Toewijzingsinstellingen worden doorgaans in elke resource geïntegreerd. Toewijzing kan echter van resources worden losgekoppeld in de vorm van helpers, die fungeren als brug tussen resources en uw in een zone geplaatste en geprofileerde infrastructuur.

U kunt helpers gebruiken in een een-op-veel configuratie, waarbij een helper toewijzingslogica, zoals zoneplaatsing, voor verschillende resources biedt. Vervolgens past u de resources verder aan op basis van hun volledige lijst met eigenschappen, zoals gedefinieerd door de cloudprovider en ondersteund door de gekoppelde plug-in.

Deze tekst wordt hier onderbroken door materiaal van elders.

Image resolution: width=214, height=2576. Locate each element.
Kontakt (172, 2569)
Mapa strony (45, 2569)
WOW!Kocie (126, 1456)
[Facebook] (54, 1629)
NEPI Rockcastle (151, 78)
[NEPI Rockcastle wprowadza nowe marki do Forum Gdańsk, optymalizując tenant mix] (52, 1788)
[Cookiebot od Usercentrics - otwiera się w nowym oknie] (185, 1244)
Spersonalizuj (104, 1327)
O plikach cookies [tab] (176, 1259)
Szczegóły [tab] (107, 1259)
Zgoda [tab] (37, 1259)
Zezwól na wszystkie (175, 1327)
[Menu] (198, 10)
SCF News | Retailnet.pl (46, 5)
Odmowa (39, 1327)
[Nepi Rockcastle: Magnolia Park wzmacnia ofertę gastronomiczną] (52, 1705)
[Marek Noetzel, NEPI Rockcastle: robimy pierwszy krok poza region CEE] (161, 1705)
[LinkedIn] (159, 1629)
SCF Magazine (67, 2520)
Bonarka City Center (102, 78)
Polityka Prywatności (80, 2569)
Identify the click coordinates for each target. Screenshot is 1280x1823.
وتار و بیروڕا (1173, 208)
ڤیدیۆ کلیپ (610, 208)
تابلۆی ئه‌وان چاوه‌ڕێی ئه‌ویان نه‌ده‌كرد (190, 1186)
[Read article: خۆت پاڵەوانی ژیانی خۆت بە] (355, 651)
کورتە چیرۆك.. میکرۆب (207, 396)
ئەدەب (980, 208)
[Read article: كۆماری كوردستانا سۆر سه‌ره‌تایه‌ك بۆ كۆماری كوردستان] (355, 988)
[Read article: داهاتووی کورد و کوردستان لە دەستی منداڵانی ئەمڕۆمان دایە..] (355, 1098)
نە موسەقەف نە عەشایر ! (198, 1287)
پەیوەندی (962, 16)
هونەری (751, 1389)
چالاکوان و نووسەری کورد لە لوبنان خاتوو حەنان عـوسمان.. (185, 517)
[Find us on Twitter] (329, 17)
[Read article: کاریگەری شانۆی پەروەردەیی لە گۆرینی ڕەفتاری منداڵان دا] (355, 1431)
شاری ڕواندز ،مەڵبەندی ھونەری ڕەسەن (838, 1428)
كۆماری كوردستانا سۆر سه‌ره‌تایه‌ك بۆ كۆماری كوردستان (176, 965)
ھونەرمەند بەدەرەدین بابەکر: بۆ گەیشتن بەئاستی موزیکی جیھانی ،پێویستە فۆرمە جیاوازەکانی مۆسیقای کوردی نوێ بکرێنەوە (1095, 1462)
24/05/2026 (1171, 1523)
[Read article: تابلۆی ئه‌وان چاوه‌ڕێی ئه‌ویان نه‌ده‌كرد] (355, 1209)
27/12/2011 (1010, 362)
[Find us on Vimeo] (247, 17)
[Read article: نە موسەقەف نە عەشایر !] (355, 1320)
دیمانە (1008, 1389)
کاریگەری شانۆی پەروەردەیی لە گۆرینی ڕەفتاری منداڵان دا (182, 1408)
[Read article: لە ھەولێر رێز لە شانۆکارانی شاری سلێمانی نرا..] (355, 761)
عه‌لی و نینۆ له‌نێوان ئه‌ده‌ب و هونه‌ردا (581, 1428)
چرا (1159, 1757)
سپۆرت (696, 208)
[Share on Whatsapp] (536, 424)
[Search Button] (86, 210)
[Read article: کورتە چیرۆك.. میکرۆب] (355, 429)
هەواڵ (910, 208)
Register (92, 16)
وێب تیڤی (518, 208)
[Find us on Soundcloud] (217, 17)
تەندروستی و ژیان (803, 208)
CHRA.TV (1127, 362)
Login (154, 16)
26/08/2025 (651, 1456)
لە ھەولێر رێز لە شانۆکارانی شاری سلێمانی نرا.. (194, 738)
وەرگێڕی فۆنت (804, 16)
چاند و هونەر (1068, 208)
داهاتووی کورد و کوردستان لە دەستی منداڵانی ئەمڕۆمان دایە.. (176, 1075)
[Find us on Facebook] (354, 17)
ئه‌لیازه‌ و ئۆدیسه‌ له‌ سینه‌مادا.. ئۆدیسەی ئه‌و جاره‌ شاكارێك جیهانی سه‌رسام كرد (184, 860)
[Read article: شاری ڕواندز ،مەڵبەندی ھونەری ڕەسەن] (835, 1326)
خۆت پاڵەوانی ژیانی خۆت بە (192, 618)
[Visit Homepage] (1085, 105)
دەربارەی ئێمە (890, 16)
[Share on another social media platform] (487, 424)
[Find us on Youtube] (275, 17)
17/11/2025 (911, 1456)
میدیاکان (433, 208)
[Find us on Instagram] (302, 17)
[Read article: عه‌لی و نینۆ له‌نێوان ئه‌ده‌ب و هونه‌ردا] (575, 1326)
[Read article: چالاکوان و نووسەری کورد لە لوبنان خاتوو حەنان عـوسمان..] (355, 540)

Figuur 1. Systeemeigen eigenschappen van de cloudprovider
Eigenschappen van de cloudprovider.

Omdat eigenschappen afkomstig zijn van de cloudprovider, werken toewijzingshelpers alleen met een leverancierspecifieke selectie voor het ontwerpcanvas. Ze kunnen niet worden gebruikt in cloudonafhankelijke ontwerpen. Als u een cloudonafhankelijke sjabloon nodig heeft, blijft u cloudonafhankelijke resource-elementen en de klassieke toewijzingsbenadering in resources gebruiken.

U kunt toewijzingshelpers gebruiken met Avi Load Balancer-resources, Terraform-resources, en aangepaste resources.

Beschikbare toewijzingshelpers

De helpers bieden de volgende toewijzingsfuncties.

  • Cloudzonehelper

    Selecteert het account en de zone voor inrichting op basis van het accounttype en de beperkingstags. Lost ook de inrichtingsprioriteit op zoals ingesteld in het project.

  • Helper voor aangepaste naamgeving

    Definieer aangepaste namen voor uw resources.

U kunt eigenschappen voor toewijzingshelpers weergeven in de code-editor. U kunt ook eigenschappen voor toewijzingshelpers weergeven door een recente implementatie te openen op de pagina Implementaties en het rechterdeelvenster te openen.

Klassieke resources

In het Automation Assembler-menu aan de linkerkant hebben de eerdere ontwerpresources het label (Classic). U kunt toewijzingshelpers gebruiken met Avi Load Balancer-, Terraform- en aangepaste resources, maar niet met klassieke resources.

U kunt klassieke resources nog steeds aan een sjabloon toevoegen. Daarnaast kunt u afhankelijkheden tussen deze afhankelijkheden en resources die helpers gebruiken instellen.

Hoe kunt u ontwerpen

  1. Voeg in Infrastructuur een account, zones, project, toewijzingen, profielen en capaciteitstags toe op de klassieke manier waarmee u al vertrouwd bent.
  2. Sleep toewijzingshelpers in het ontwerpcanvas.
  3. Sleep niet-klassieke resources naar binnen.
  4. Voeg bindingen toe aan de helpers.

    U kunt eigenschapsbindingen handmatig schrijven in de code-editor of een toewijzingshelper verbinden met een niet-klassieke resource in het canvas.

  5. Configureer in de code-editor de toewijzingshelpers en niet-klassieke resources.

Toewijzingshelpers koppelen aan resources

Wanneer u toewijzingshelpers aan resources koppelt, worden de volgende eigenschapsbindingen automatisch voor u gemaakt in de code-editor:

  • Allocations.CloudZone
    • Avi Load Balancer-resources: account, cloud_ref, tenant_ref

Gebruikersinvoer

U kunt gebruikersinvoer naar helpers verzenden op dezelfde manier als u gebruikersinvoer rechtstreeks naar een klassieke resource kunt verzenden:

inputs: 
  my-image:
    type: string
    enum:
      - coreos
      - ubuntu
resources:
  Allocations_Image_1:
    type: Allocations.Image
    properties:
      accountType: aws
      image: '${input.my-image}'

Zie Gebruikersinvoer in VMware Aria Automation-aanvragen voor meer informatie over gebruikersinvoer.